--- WORK TO BE COMPLETED ---
Say how many lines of the data contain "computer", and nothing more.

--- WORKING DATA ---
________________________
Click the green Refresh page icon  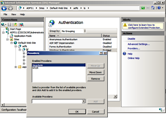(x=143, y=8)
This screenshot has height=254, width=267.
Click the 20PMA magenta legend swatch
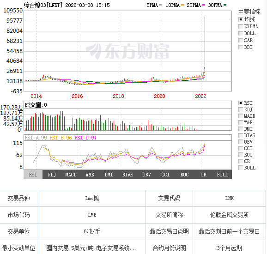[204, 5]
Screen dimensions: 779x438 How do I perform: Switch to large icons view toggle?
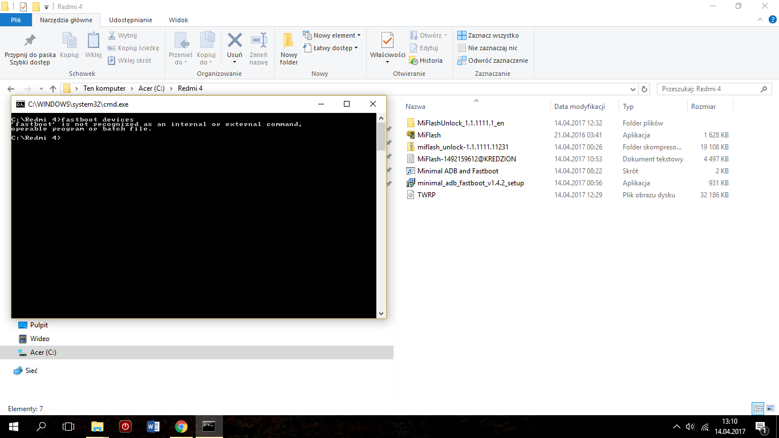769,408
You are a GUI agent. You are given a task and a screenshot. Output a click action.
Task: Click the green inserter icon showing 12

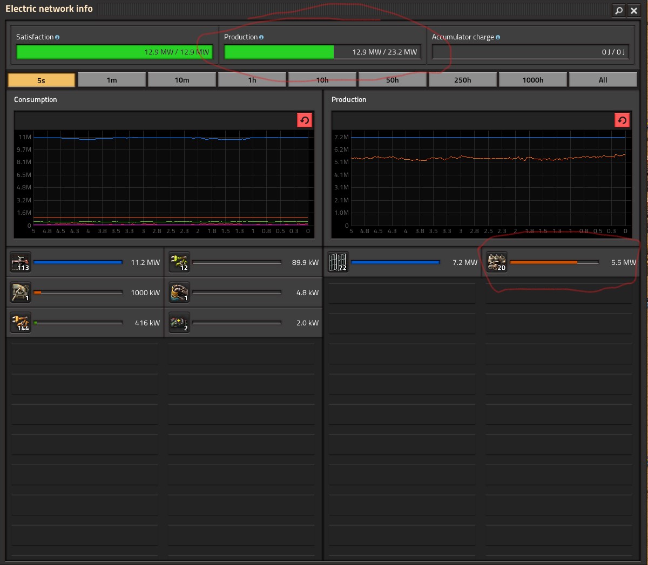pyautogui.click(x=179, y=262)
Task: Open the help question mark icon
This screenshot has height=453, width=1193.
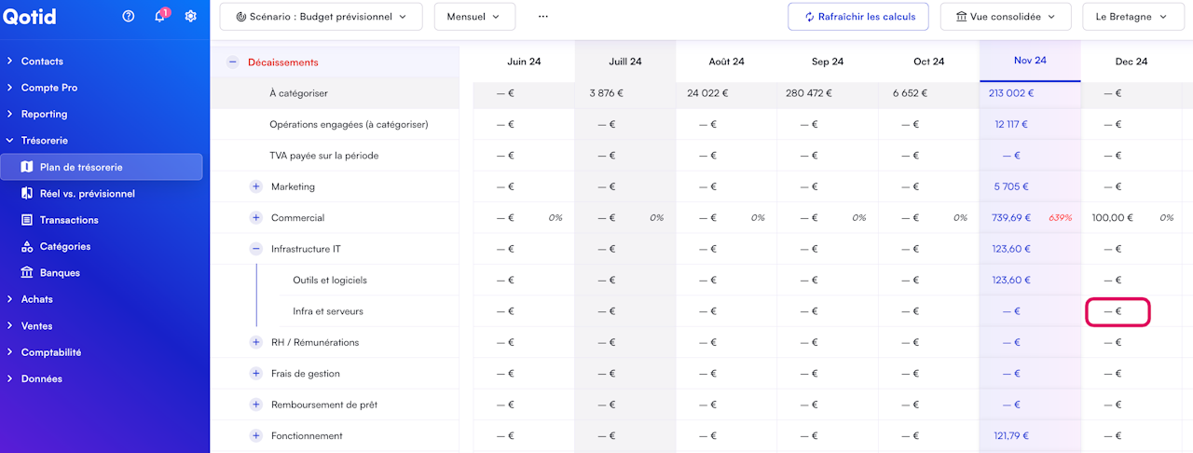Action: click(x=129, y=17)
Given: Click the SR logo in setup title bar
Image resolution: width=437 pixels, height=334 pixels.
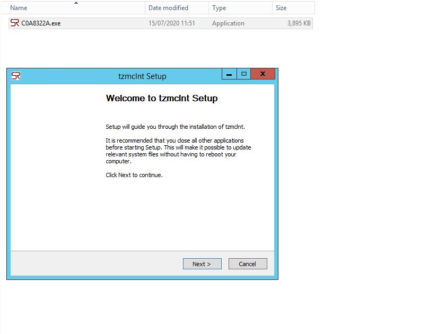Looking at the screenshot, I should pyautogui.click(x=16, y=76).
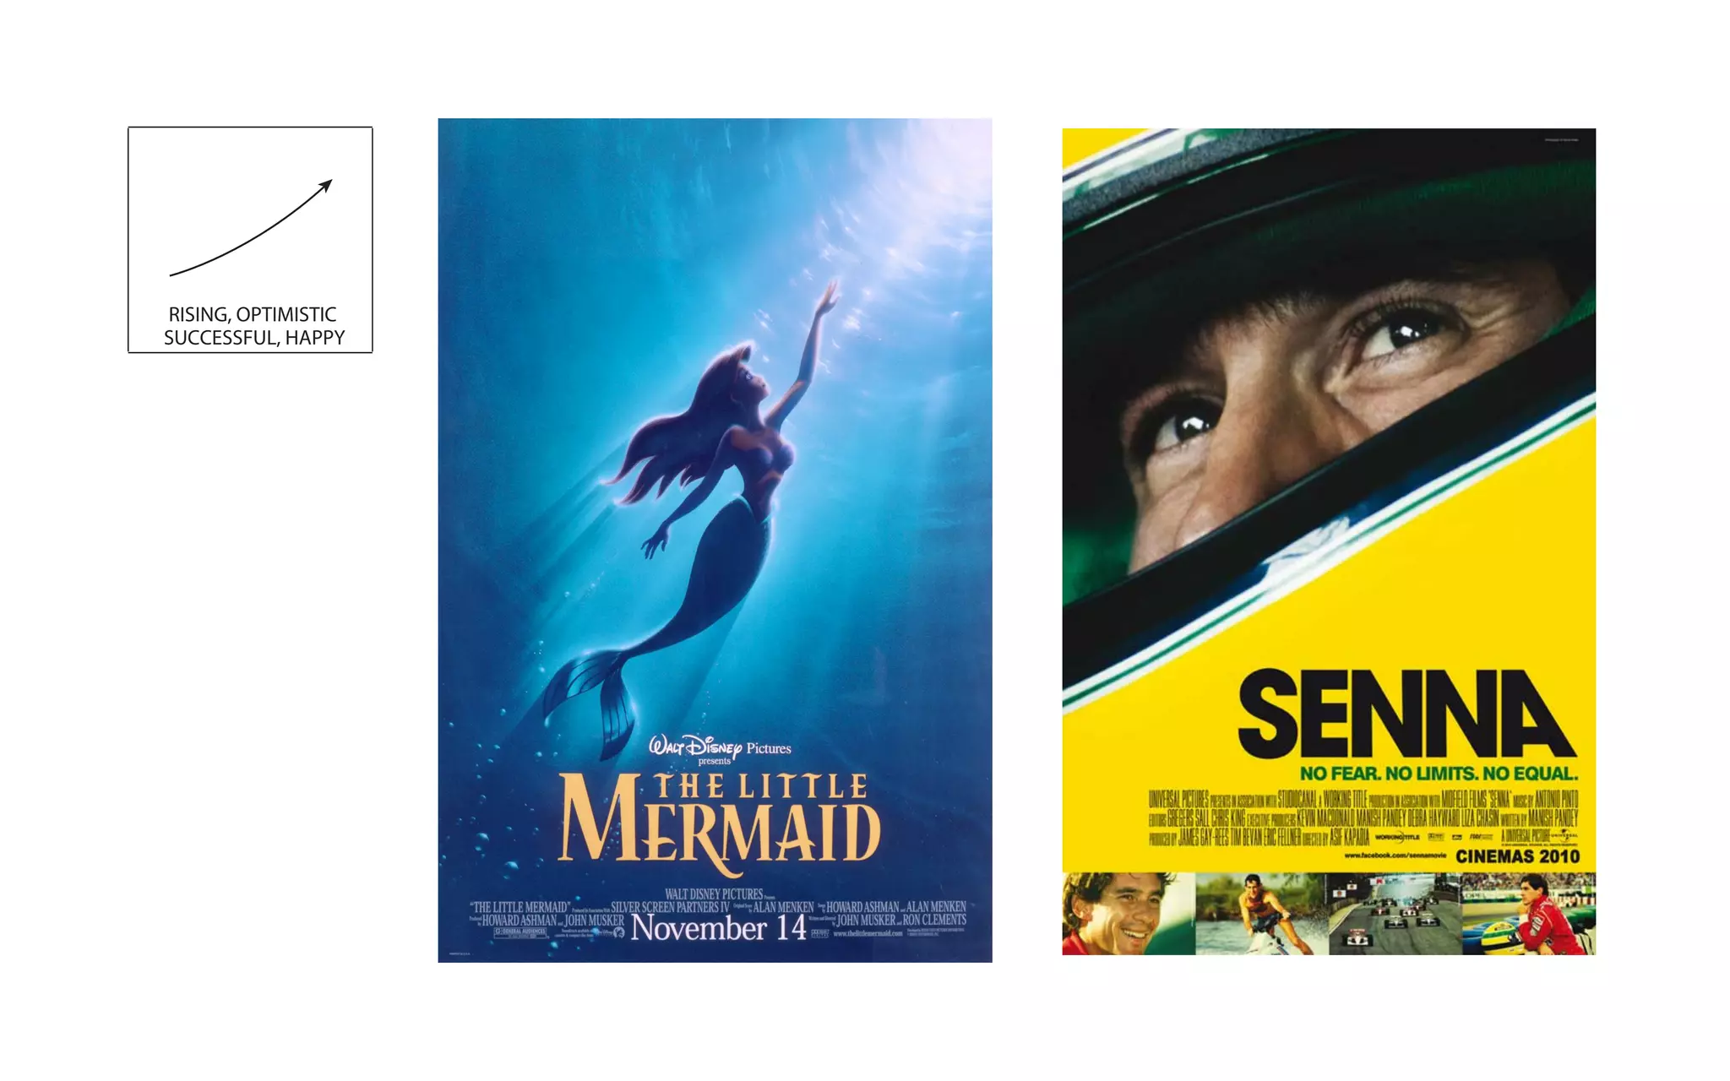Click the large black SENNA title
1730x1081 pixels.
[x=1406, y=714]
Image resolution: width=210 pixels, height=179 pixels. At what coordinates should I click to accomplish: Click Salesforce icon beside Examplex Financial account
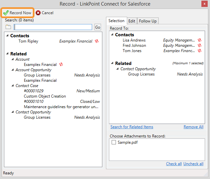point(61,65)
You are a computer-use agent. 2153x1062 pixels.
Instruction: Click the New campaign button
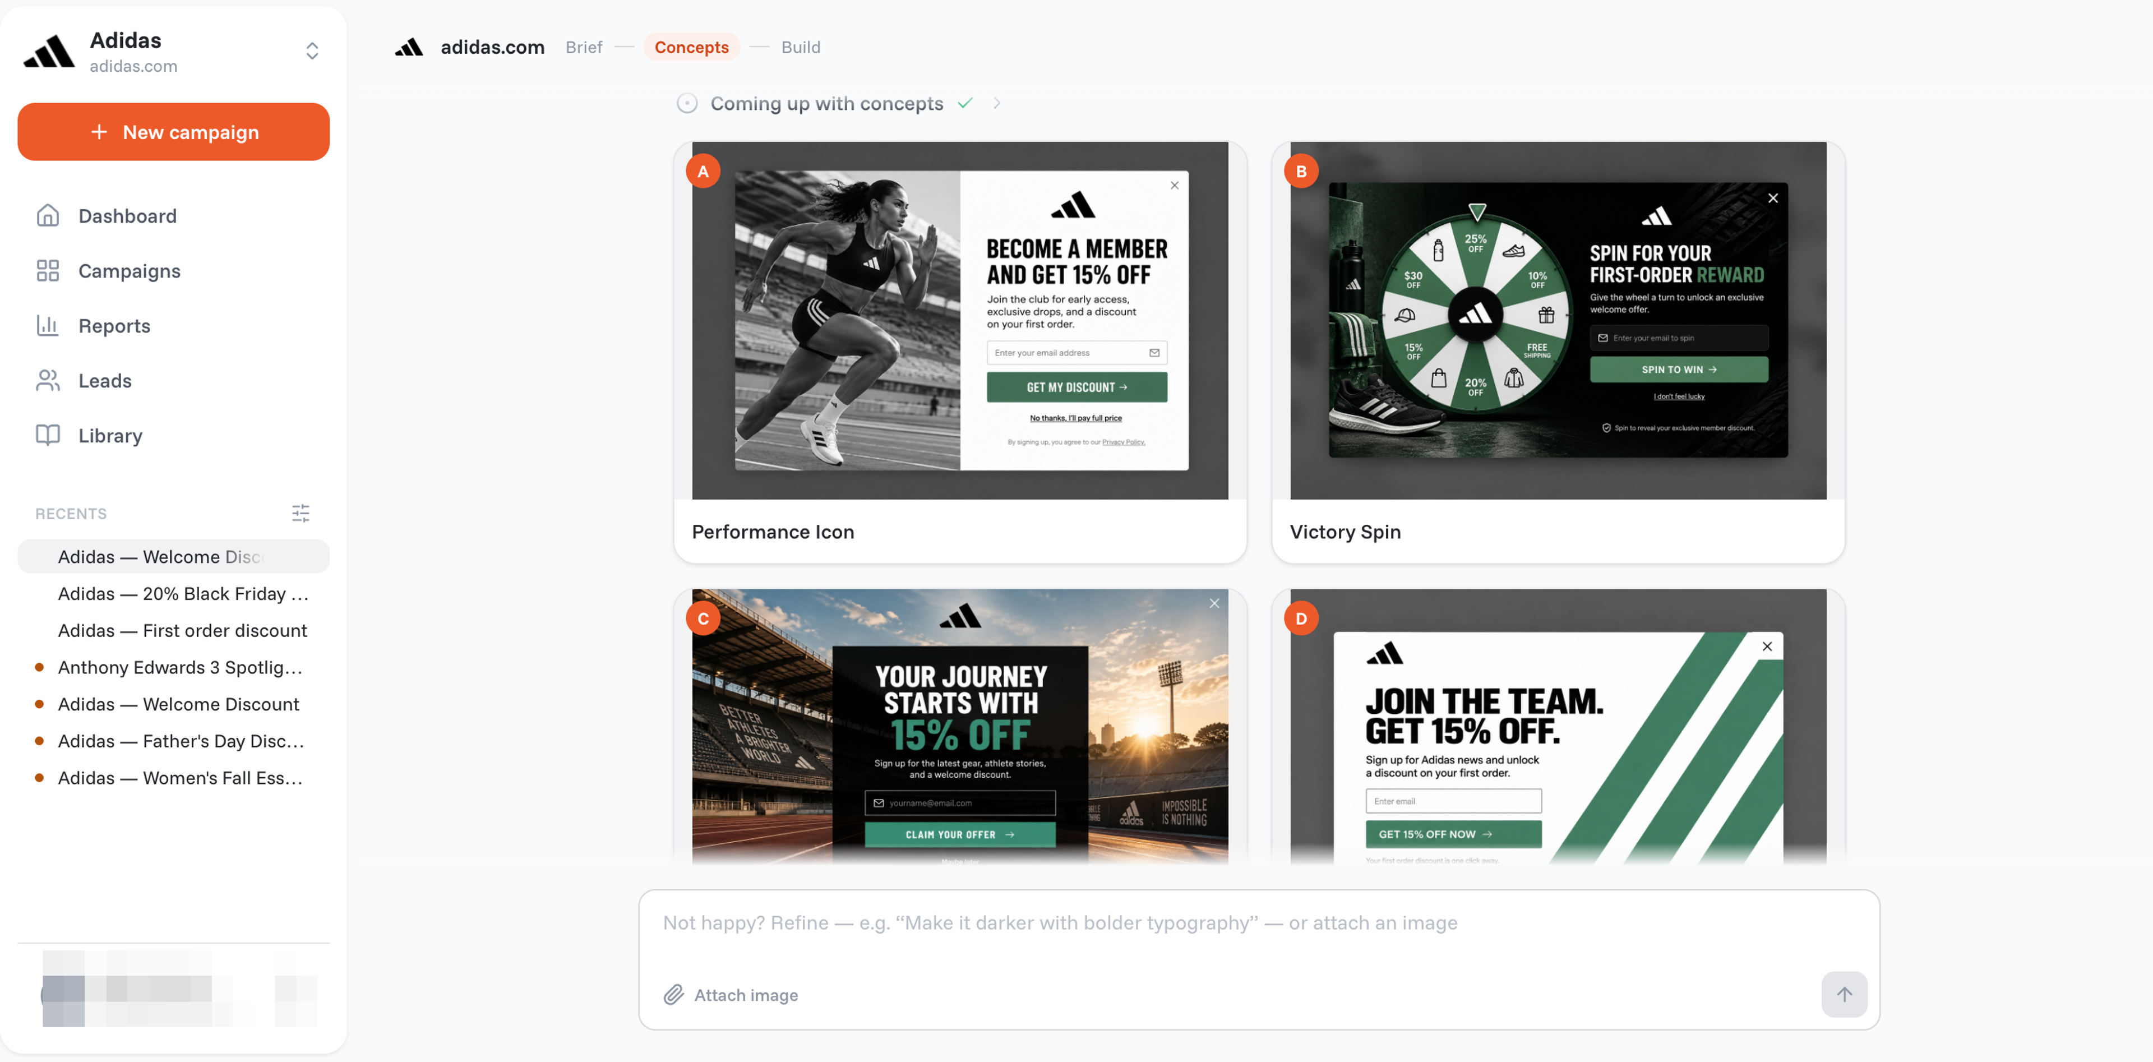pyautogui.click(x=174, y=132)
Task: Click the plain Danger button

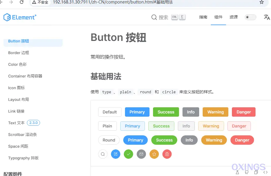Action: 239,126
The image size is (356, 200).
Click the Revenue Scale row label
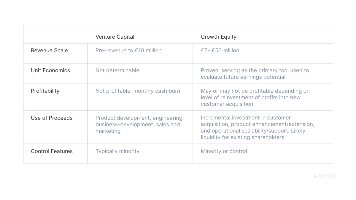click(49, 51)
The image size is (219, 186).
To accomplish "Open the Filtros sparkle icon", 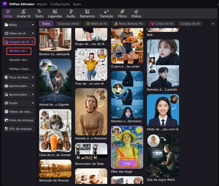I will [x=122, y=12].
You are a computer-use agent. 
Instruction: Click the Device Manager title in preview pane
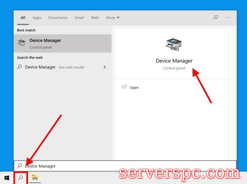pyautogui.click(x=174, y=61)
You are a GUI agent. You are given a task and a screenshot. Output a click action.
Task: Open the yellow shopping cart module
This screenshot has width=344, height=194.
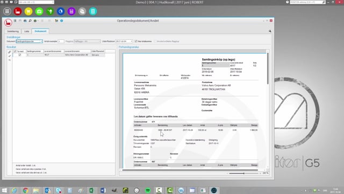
________________________
--- RESULT OF THE TASK ---
2